Novo filme da Marvel, “Eternos” é praticamente uma novela bíblica da Record. A produção é recheada de divindades, aposta em discussões longuíssimas sobre fé e religiosamente abraça a cafonice. Seu elenco reúne atores lindos, com roupas brilhantes e cujos cabelos se mantêm arrumados nos momentos mais caóticos. Sua trama tenta levar para o público reflexões até interessantes sobre determinismo e predestinação, mas lá no fundo a gente percebe que seu objetivo é mais simples: evangelizar os espectadores.

No caso da igreja universal do reino da Marvel, essa evangelização é direcionada para a nova fase de seus heróis. Desde que o vilão Thanos matou metade da galáxia ao estalar os dedos em “Vingadores: Guerra Infinita” (2018) e o Homem de Ferro trouxe essa metade de volta também ao estalar os dedos em “Vingadores: Ultimato” (2019), a empresa entendeu que precisava manter o interesse dos fãs com novos personagens, enredos e um formato que integre as séries de streaming aos filmes. Mas ainda não dá para dizer que se encontrou um caminho.

De tudo o que a Marvel lançou nos últimos dois anos, a nova produção é a mais ambiciosa e a que deveria preencher mais lacunas. Adaptados dos quadrinhos, os Eternos são um grupo de superseres que foram enviados à Terra milhares de anos no passado por Arishem, um outro superser, mais poderoso ainda, da família dos Celestiais. A tarefa dos Eternos é impedir que o grupo de monstros chamados de Deviantes destrua a Terra, sem intervir em mais nada para não tirar o equilíbrio das decisões humanas.
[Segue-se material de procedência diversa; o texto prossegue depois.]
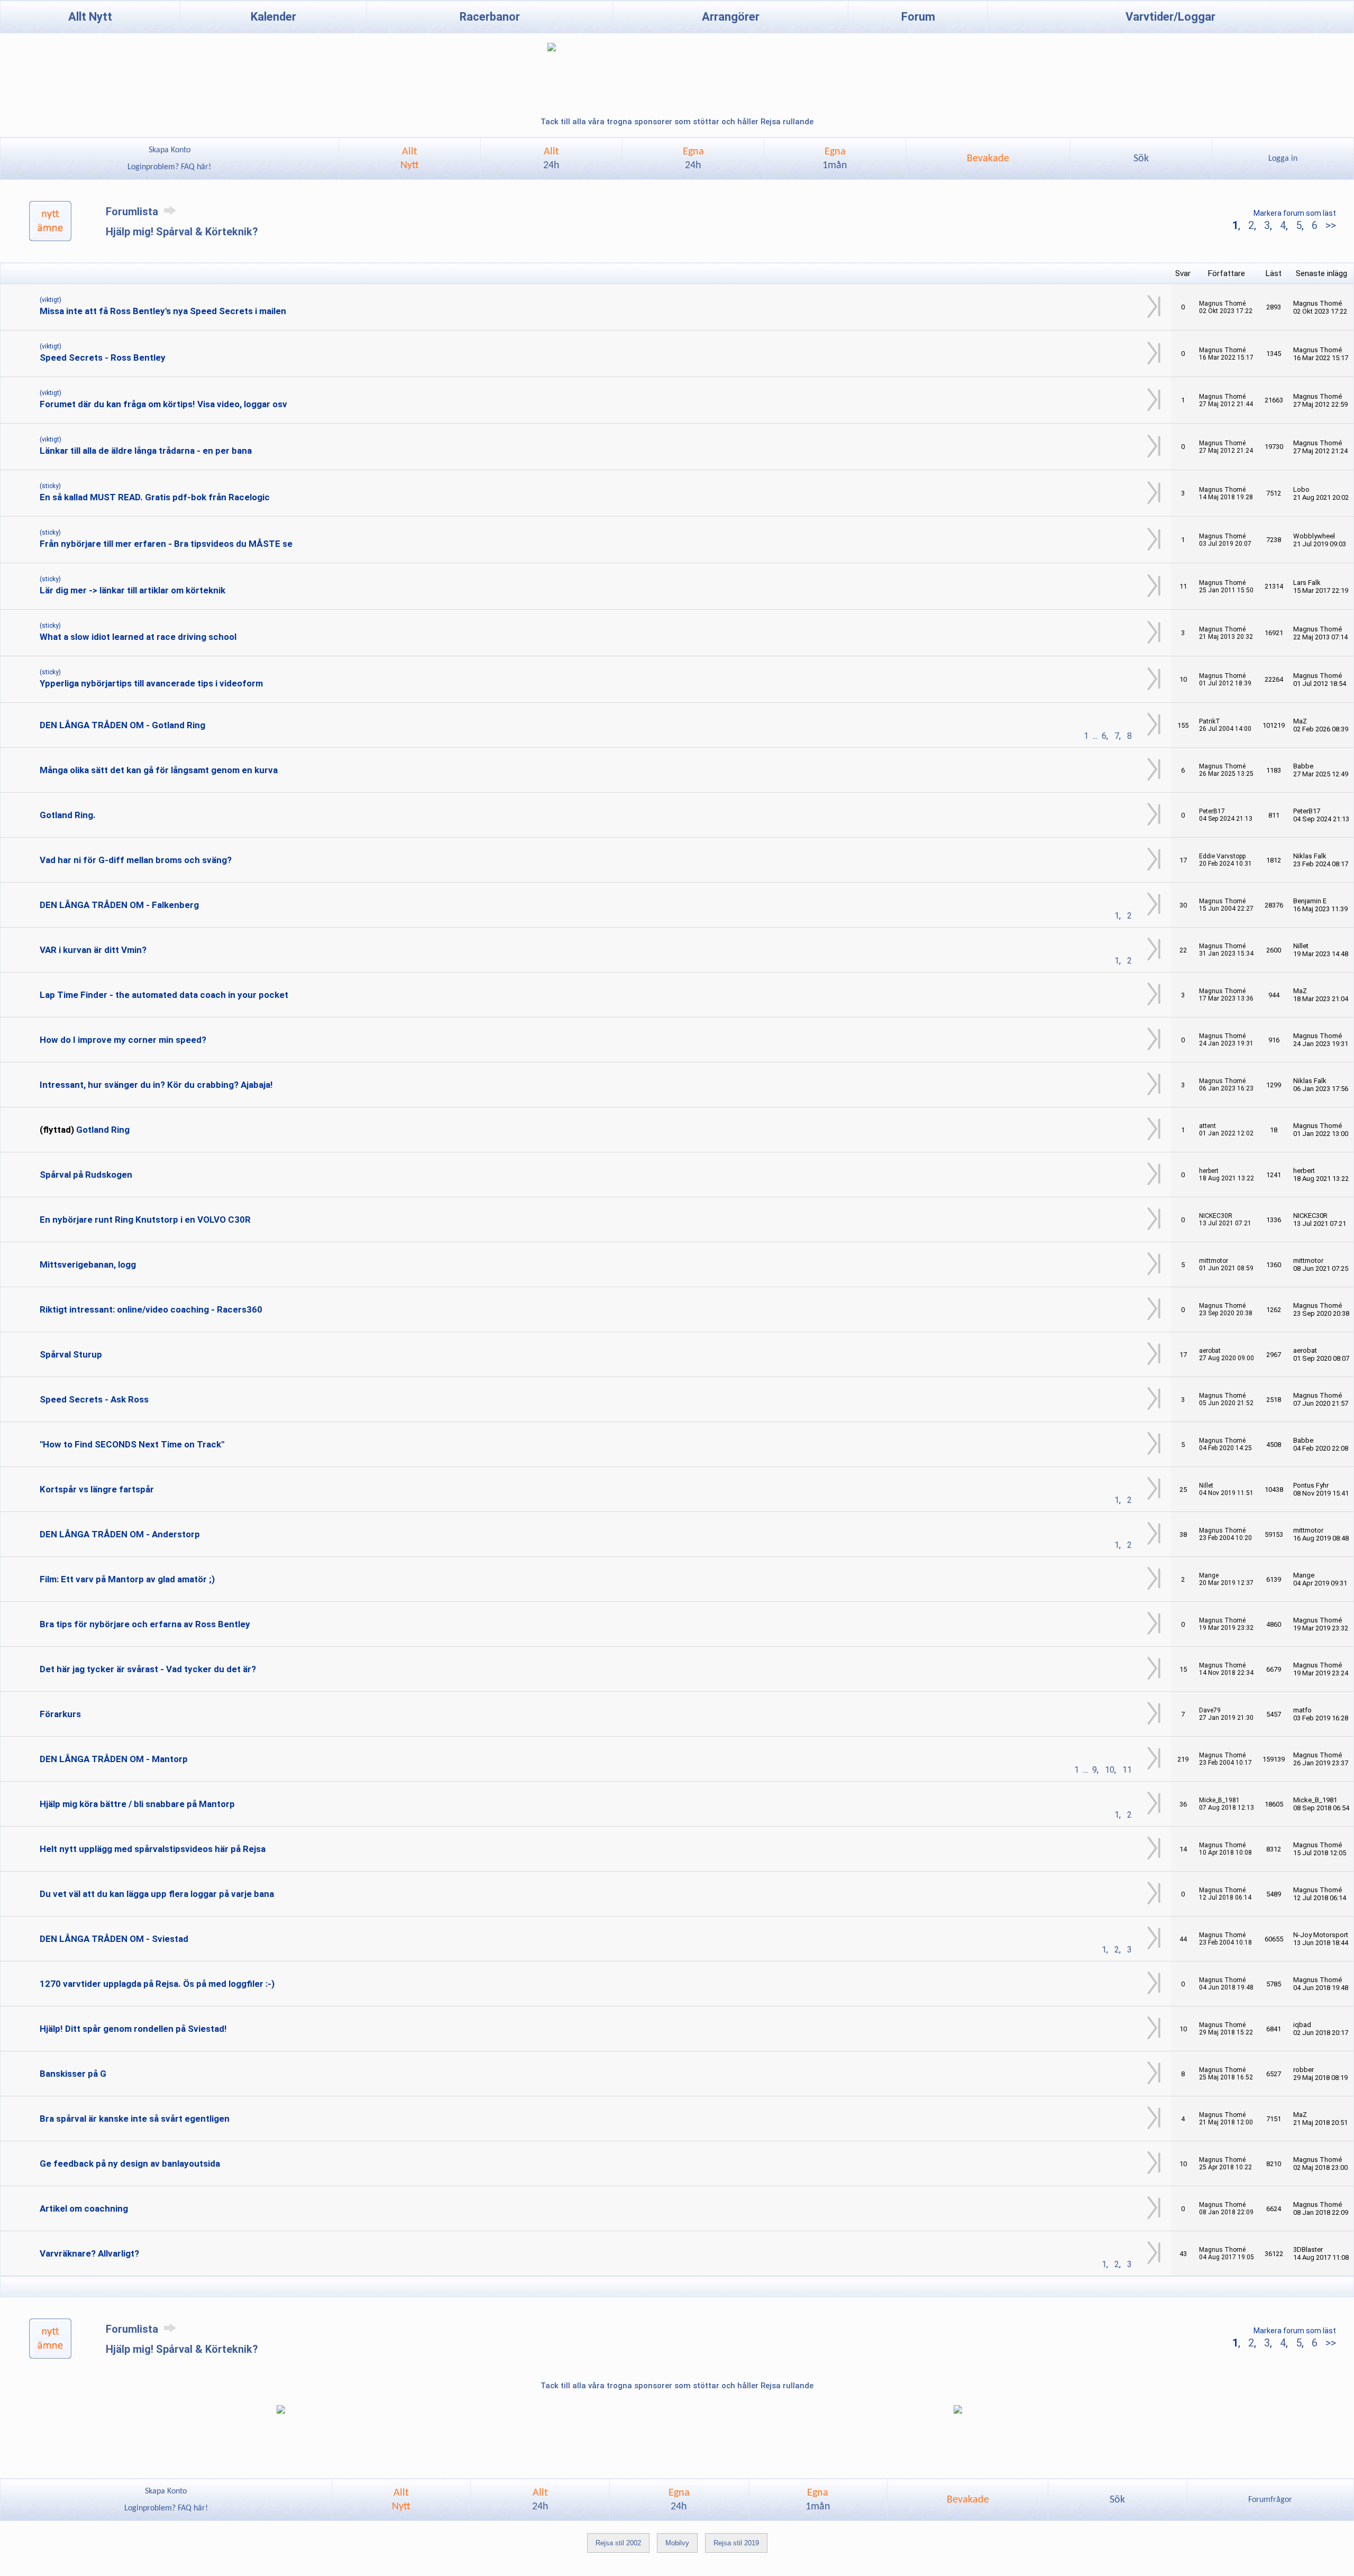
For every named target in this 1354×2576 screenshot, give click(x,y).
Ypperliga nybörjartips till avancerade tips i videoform (151, 683)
Os paralelos com o mundo real são óbvios. Para compreender o que representam Eternos, Celestiais e Deviantes, basta olhar para as muitas religiões desenvolvidas pelos homens ao longo dos séculos. O problema, contudo, é que discussões muito sérias sobre o sentido da vida soam estranhas vindo de figuras que vestem fantasias coladas ao corpo, soltam piadinhas a cada cinco minutos e estão sempre prontas para cair no tapa. A intenção de misturar filosofia, teologia e super-heróis foi ainda mais árdua pela necessidade de introduzir uma dezena de novos personagens, suas vidas privadas, suas famílias e seus poderes. Foi muita coisa junta, mesmo para uma produção de mais de duas horas e meia.

Deve-se reconhecer que a diretora de “Eternos”, a oscarizada Chloé Zhao (do ótimo “Nomadland”), tentou fugir da fórmula das outras obras de heróis e surpreender. A ousadia é bem-vinda, ainda mais num gênero que parece estar se esgotando. Mas, seguindo a linha das metáforas religiosas do filme, o pecado da ambição pesou demais no resultado final.